1

I've a 1GB json file with very long lines, when I try to load a line from the file I get this error from PyCharm console:

Traceback (most recent call last):
  File "C:\Program Files\JetBrains\PyCharm 2017.3.3\helpers\pydev\pydev_run_in_console.py", line 53, in run_file
    pydev_imports.execfile(file, globals, locals)  # execute the script
  File "......... .py", line 26, in <module>
    for line in f:
MemoryError
PyDev console: starting.
Python 2.7.14 (v2.7.14:84471935ed, Sep 16 2017, 20:19:30) [MSC v.1500 32 bit (Intel)] on win32

I'm on a Windows Server machine with 64GB of RAM.

My code is:

import numpy as np
import json
import sys
import re

idRegEx = re.compile(r".*ID=")
endElRegEx = re.compile(r"'.*")

ratingsFile = sys.argv[1]
tweetsFile = sys.argv[2]
outputFile = sys.argv[3]

tweetsMap = {}
with open(tweetsFile, "r") as f:

    for line in f:
        tweetData = json.loads(line)
        tweetsMap[tweetData["key"]] = tweetData

output = open(outputFile, "w")

with open(ratingsFile, "r") as f:
    header = f.next()

    for line in f:
        topicData = line.split("\t")

        topicKey = topicData[0]
        topicTerms = topicData[1]
        ratings = topicData[2]
        reasons = topicData[3]

        ratings = map(lambda x: int(x.strip().replace("'", "")), ratings.replace("[", "").replace("]", "").split(","))
        ratings = np.array(ratings)

        tweetsMap[topicKey]["ratings"] = ratings.tolist()
        tweetsMap[topicKey]["mean"] = ratings.mean()

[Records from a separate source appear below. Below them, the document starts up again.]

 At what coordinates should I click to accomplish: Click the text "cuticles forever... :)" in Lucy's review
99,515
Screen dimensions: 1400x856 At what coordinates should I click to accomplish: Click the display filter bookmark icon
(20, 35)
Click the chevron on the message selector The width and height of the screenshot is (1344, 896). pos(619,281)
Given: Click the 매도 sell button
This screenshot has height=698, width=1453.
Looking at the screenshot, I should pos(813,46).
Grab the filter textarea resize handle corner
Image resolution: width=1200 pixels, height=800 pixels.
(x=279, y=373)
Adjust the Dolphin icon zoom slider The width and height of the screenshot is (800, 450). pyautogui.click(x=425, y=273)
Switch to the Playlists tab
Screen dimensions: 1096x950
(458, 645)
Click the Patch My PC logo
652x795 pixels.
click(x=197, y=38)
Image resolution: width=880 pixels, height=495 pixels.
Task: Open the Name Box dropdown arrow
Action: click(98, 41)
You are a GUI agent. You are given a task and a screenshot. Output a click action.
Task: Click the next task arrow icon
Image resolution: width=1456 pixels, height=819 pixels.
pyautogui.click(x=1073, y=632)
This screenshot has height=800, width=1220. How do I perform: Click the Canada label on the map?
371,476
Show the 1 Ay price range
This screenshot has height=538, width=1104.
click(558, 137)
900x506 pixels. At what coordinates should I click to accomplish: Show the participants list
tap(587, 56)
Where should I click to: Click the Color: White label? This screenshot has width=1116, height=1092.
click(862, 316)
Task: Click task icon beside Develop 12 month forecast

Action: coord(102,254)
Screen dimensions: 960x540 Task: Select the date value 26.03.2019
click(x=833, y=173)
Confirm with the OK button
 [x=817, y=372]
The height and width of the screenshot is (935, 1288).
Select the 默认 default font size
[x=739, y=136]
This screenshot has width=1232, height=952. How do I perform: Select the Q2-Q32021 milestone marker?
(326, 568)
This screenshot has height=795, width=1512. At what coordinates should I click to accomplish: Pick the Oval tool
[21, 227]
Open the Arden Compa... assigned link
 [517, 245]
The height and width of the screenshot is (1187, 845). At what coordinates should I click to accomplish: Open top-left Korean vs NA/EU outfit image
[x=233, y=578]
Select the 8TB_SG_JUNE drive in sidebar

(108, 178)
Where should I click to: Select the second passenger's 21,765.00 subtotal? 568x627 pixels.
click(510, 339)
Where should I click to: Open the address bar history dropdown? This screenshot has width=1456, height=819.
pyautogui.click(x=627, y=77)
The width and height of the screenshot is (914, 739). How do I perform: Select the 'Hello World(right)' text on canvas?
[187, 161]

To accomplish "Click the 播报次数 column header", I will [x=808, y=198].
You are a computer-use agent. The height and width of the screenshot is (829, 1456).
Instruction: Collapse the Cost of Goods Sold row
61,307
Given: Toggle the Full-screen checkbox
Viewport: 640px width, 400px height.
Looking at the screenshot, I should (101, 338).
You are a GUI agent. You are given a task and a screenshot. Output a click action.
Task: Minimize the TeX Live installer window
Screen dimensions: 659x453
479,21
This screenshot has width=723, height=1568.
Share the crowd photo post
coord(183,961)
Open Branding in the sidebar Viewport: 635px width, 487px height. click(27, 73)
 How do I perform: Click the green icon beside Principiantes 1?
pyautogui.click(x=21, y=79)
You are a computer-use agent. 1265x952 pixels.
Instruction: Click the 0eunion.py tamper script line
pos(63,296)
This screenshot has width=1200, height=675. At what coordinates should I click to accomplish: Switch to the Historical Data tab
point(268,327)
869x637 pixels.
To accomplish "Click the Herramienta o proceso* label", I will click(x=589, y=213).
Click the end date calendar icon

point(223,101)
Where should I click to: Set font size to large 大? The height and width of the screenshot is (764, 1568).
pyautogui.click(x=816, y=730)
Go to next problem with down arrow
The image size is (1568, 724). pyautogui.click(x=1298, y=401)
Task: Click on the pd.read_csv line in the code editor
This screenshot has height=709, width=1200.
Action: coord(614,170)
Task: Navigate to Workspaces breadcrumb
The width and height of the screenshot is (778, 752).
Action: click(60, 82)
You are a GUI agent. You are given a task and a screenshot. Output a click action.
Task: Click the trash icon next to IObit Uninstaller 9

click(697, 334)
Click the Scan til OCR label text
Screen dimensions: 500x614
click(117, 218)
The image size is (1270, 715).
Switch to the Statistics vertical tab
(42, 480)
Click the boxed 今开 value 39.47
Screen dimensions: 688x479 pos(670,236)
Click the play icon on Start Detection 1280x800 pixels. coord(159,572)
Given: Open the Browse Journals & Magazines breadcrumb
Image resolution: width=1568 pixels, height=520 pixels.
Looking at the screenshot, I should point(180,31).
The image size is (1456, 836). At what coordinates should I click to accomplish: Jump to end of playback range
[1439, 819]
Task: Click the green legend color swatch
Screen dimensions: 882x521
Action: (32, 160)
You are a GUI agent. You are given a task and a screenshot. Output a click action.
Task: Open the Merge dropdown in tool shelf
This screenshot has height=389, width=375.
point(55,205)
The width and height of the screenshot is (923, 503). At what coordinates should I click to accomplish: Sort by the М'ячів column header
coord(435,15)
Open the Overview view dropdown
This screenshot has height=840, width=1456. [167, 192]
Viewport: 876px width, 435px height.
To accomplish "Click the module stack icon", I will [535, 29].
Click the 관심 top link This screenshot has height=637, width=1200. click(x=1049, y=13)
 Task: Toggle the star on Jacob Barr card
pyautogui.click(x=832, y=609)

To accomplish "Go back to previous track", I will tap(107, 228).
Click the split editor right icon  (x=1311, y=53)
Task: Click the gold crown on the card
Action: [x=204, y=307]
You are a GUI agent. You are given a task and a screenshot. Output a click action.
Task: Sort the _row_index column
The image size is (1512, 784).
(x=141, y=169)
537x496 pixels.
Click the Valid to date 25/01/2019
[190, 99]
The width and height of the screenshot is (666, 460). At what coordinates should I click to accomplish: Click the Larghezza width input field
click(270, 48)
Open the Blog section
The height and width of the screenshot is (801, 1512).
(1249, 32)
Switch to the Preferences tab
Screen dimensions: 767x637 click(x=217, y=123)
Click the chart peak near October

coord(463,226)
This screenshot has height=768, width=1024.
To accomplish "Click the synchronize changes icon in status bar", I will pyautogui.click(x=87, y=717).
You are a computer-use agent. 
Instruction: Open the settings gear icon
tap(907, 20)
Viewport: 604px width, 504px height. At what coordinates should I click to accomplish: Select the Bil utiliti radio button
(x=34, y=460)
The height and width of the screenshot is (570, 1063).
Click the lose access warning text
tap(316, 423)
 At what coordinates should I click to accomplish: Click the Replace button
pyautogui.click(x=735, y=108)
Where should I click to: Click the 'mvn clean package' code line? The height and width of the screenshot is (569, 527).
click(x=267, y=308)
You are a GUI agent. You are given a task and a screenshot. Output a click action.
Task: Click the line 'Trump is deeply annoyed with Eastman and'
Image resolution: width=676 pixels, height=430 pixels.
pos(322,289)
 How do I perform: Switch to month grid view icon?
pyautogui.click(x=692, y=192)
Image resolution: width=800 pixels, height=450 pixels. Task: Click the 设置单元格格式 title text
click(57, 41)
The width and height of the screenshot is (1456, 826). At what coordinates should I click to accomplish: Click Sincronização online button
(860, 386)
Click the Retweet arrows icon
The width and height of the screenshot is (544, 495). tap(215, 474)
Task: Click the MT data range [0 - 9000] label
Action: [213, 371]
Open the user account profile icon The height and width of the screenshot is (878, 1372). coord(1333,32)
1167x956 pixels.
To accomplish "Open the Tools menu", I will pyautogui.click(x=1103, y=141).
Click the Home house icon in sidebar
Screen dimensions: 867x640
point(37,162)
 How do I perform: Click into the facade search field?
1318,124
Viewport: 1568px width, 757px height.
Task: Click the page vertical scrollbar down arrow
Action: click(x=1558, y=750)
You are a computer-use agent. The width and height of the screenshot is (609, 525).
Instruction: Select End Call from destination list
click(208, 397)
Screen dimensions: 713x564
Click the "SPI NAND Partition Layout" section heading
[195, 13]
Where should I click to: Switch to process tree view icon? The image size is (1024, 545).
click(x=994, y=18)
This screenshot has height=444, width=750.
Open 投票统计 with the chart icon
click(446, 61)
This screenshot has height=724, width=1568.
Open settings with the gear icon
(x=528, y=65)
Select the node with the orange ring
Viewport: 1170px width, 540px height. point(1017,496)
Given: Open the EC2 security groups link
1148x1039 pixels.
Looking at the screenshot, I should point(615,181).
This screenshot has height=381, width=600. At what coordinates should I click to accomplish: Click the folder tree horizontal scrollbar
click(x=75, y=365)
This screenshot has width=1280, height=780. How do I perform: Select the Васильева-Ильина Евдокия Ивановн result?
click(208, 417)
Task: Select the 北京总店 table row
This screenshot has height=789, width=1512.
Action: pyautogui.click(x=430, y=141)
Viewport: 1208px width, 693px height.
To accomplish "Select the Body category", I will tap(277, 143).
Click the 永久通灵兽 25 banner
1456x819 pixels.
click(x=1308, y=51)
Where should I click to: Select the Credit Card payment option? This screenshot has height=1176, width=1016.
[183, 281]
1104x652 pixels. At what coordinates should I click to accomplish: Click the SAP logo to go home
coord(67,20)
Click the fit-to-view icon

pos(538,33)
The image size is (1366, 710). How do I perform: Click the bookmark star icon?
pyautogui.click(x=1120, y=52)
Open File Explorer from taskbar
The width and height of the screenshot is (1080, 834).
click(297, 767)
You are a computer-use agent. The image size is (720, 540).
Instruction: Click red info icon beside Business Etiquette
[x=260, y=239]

        topicMap = tweetsMap[topicKey]

        print topicMap["key"], topicMap["mean"]

        json.dump(topicMap, output, sort_keys=True)
        output.write("\n")

output.close()

Line 26 in the error message refers to

tweetData = json.loads(line)

while line 53 refers to

json.dump(topicMap, output, sort_keys=True)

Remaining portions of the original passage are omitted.